2. Durch verteuerte Bauausführung erhält Bauherr einen äquivalenten Gegenwert
Auch wenn die Bauausführung teurer geworden ist, als dies ursprünglich geplant war, kann eine Haftung des Architekten entfallen, wenn der Bauherr einen äquivalenten Gegenwert durch die verteuerte Bauausführung erhält. Dies kann beispielsweise in Form einer gesteigerten Qualität der Bauleistungen oder der Baumaterialien der Fall sein. Ausnahme hiervon ist, dass zwischen den Parteien eine Beschaffenheitsvereinbarung in Form der Baukostenobergrenze vereinbart worden ist.
3. Toleranzgrenzen
Toleranzgrenzen hinsichtlich der Kostenüberschreitung sind bei der Schadensberechnung zu beachten: Der BGH geht davon aus, dass zumindest eine Kostenüberschreitung von mehr als 16 % als Fehleinschätzung des Architekten gewertet werden kann und nicht mehr innerhalb der zugebilligten Toleranzgrenze liegt.
4. Wertsteigerung des Grundstücks während der Bauausführung
Je nach Bauzeit kann eine Wertsteigerung des Grundstücks während der Bauphase auch dazu führen, dass ein eingetretener Schaden (durch verteuerte Bauausführung) dadurch zumindest in Teilen kompensiert werden kann, dass das Grundstück eine Wertsteigerung erfahren hat.

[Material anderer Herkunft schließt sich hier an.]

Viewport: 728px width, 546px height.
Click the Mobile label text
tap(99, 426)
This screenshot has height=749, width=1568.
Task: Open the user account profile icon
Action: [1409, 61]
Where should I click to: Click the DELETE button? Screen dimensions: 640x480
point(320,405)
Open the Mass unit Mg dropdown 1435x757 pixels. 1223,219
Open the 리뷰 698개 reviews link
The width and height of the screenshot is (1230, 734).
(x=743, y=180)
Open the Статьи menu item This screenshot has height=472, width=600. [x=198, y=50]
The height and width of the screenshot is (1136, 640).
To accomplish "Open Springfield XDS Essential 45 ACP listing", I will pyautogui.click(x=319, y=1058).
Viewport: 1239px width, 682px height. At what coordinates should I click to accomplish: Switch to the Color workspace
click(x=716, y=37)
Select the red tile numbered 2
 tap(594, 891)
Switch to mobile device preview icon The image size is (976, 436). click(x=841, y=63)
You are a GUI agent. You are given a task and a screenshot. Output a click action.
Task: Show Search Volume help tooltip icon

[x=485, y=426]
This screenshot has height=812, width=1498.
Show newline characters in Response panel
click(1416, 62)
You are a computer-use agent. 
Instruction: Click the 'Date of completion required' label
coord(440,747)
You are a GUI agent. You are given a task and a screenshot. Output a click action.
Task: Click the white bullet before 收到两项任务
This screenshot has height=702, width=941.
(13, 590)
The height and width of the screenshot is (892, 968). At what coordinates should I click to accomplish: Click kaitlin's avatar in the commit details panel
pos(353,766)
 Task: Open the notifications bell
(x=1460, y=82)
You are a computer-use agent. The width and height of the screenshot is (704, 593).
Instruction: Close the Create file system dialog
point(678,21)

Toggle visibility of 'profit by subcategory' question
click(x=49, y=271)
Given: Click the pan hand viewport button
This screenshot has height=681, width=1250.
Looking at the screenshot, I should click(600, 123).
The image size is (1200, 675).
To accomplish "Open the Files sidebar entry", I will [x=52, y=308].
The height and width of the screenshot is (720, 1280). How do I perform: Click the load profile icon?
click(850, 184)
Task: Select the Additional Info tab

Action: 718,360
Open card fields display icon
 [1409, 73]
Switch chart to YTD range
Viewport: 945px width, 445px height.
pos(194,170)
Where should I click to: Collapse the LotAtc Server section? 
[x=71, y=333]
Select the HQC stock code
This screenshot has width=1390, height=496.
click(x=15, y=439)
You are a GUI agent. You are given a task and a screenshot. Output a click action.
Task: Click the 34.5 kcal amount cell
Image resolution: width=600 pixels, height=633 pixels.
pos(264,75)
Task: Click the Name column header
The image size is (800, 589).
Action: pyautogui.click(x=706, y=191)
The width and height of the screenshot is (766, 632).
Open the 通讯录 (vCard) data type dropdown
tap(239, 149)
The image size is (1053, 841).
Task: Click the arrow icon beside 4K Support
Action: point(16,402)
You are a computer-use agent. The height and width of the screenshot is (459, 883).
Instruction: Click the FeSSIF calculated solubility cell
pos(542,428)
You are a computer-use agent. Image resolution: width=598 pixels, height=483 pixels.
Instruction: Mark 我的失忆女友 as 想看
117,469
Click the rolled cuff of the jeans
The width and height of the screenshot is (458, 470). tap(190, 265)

Hinweispflichten des Architekten – So erhält der Bauherr einen Schadensersatz!
Der Architekt ist verpflichtet, den Bauherrn unverzüglich nach Kenntnis darüber zu unterrichten, dass der geplante Baukostenrahmen bzw. die angesetzten Baukosten sich erhöhen werden. Der Architekt unterliegt insofern einer Auskunftspflicht gegenüber dem Bauherrn.
Sofern der Architekt entweder dieser Auskunftspflicht nicht nachkommt oder aber sogar zusätzliche Aufträge, Änderungen der geplanten Bauweise oder Nachträge zum Bauvertrag ohne Absprache mit dem Auftraggeber gegenüber den Handwerkern erteilt, haftet er hierfür. Hierdurch entstehende Baumehrkosten sind in Form des Schadensersatzes vom Architekten zu tragen, der Bauherr hat einen Schadensersatzanspruch gegenüber dem ausführenden Architekten.
Handlungsempfehlung und Praxishinweis
Aus unserer alltäglichen Beratungspraxis können wir als dringende Empfehlung künftigen Bauherren nur anraten, den Architektenvertrag klar und transparent auszugestalten. Hierbei kommt es maßgeblich auf die Formulierung der Vertragsklauseln an. Hinsichtlich der anzusetzenden Baukosten sollte vermieden werden, eine Formulierung wie „die Baukosten belaufen sich voraussichtlich geschätzt ca. auf € ….“.
Verwenden Sie als Bauherr klare Angaben hinsichtlich des zu erbringenden Bau-Soll‘s. Definieren Sie eine klare Baukostenobergrenze innerhalb des Architektenvertrages. Verdeutlichen Sie hinsichtlich der anzusetzenden Baukosten, dass es sich hierbei um eine klare Obergrenze sowie einen Maximalbetrag handelt.
Vermeiden Sie unklare oder auslegungsfähige Formulierungen innerhalb der vertraglichen Grundlagen, damit es zum späteren Zeitpunkt nicht zu Ungereimtheiten während der Bauausführung kommt.